Federal Courts and Nominations

Narrowly Avoiding a Constitutional Revolution

Dahlia, you ask how we should respond to Justice Thomas’ declaration that finding Section 5 “no longer constitutionally justified” should be seen not as a “sign of defeat” but rather an “acknowledgment of victory.” Superficially, that’s very catchy. There are only two problems with it—the facts and the law. On the facts, there is plenty of evidence that American society has not yet entered a post-racial political nirvana. (See my earlier reference to Nathaniel Persily’s brief in this case.) On the law, the point that’s completely obfuscated in today’s opinions is that the Supreme Court is not writing on a blank slate. Rather, it is reviewing action taken by a contemporary Congress in the exercise of its powers under the 14th and 15th amendments to protect citizens’ rights to equal protection of the law as well as the right to vote. This is a core legislative function granted to Congress by the Reconstruction Amendments. The City of Boerne line of cases, which Justice Thomas adopts explicitly and Chief Justice Roberts embraces implicitly, has never been applied to limit congressional authority to protect interests deemed worthy of strict scrutiny. I realize that’s a pretty dense sentence—let me unpack it, because I think it’s crucial to understanding what’s going on here and what the stakes really are.

Section 5 of the 14th Amendment gives Congress the authority to enforce, by “appropriate legislation,” the rights to due process and equal protection that the amendment itself guarantees. Twelve years ago, in City of Boerne v. Flores, the Rehnquist court carved a chunk out of Congress’ enforcement power, declaring that action taken by Congress under Section 5 was constitutional only if it was a “congruent and proportional” remedy for a demonstrated constitutional violation. Using this brand-new formulation, the court went on to strike down portions or particular applications of the Religious Freedom Restoration Act, the Violence Against Women Act, the Age Discrimination in Employment Act, and the Americans With Disabilities Act. In today’s case, all the discussion about how there is supposedly no longer a voting rights problem supports the argument that the conceded intrusion on federalism imposed by the preclearance requirement is no longer—if it ever was—a congruent and proportional remedy for a constitutional violation that has faded into history.

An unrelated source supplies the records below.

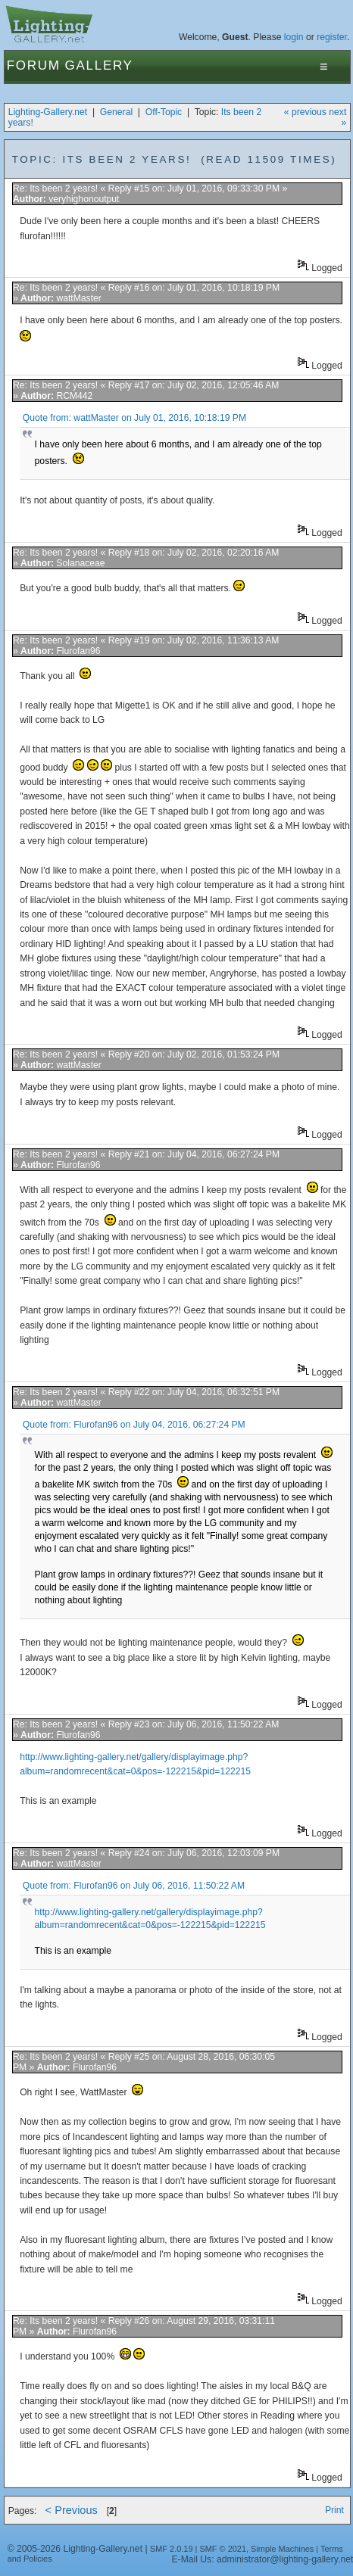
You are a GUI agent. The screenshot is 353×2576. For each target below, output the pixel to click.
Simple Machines (282, 2548)
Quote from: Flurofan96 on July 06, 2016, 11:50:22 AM (134, 1885)
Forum (34, 65)
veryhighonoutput (83, 199)
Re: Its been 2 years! (55, 188)
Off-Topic (163, 112)
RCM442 (74, 396)
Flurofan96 (78, 651)
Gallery (99, 65)
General (116, 112)
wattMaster (78, 298)
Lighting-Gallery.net (48, 112)
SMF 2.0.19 (171, 2548)
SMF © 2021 (222, 2548)
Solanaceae (80, 563)
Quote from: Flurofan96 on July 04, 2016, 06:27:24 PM (134, 1424)
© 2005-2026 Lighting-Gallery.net (75, 2548)
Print (334, 2510)
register (332, 37)
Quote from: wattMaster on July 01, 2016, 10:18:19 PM (134, 418)
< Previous (71, 2510)
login (294, 37)
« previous (305, 112)
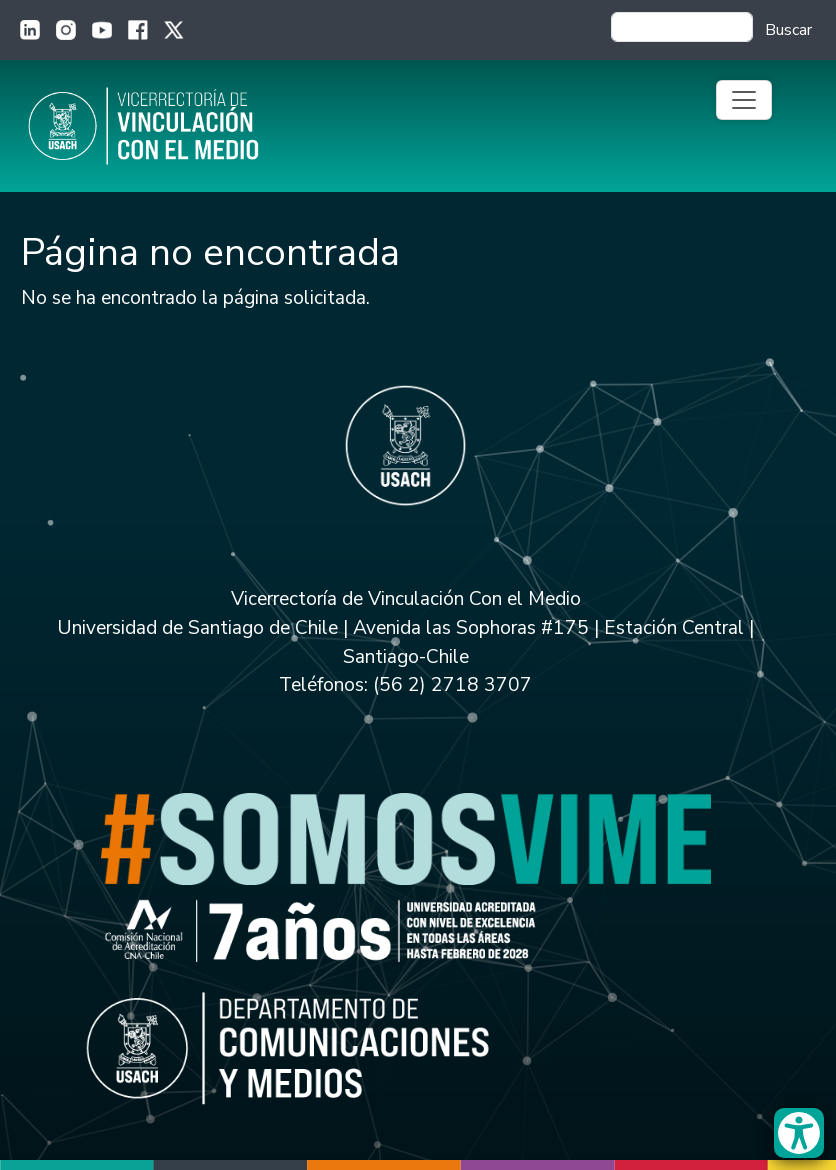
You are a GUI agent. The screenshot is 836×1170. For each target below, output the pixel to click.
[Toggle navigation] (744, 100)
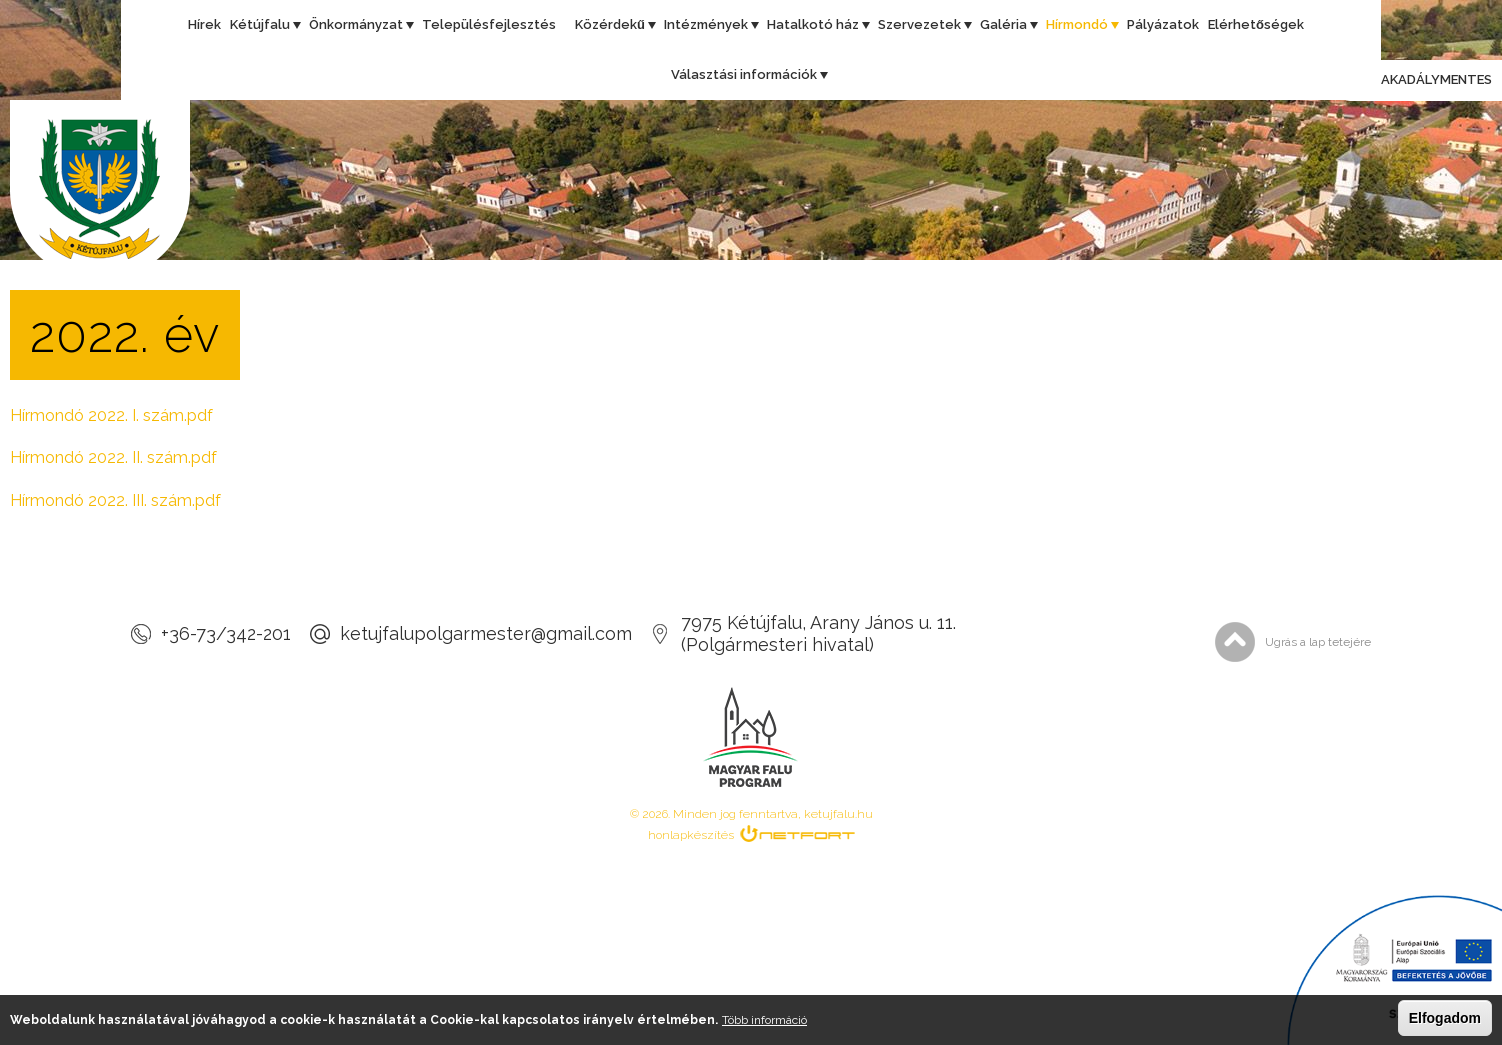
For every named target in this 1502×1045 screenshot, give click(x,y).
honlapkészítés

This skeptical standard of review is in sharp contrast to the deference the court showed to Congress in South Carolina v. Katzenbach, the 1966 case that upheld the Voting Rights Act and basically said that however Congress chooses to deploy its Section 5 enforcement, power will be upheld as long as the congressional choice is “rational.” So the complicated underlying doctrinal question in today’s case was whether the Supreme Court would import the City of Boerne standard, with all its overtones of judicial triumphalism, into the arena of race or decide that, given the 14th Amendment’s exclusive concern with race, that this was a boundary across which it would not allow the City of Boerne standard to creep.

Under the Clarence Thomas concurrence and dissent, the answer is clear that the court owes Congress only minimal deference, a la City of Boerne. Under the Roberts opinion, the answer would almost certainly have been the same—if the chief could have rounded up five solid votes. This would truly have been a constitutional revolution, with a significance outstripping the fate of Section 5 of the Voting Rights Act. For a rich discussion of this issue, see a background paper recently issued by the Constitutional Accountability Center: “The Shield of National Protection.”

Dahlia and Walter, I’d like to ask you whether you think the chief justice’s opinion is an exercise in judicial minimalism and, if so, whether that’s a good thing.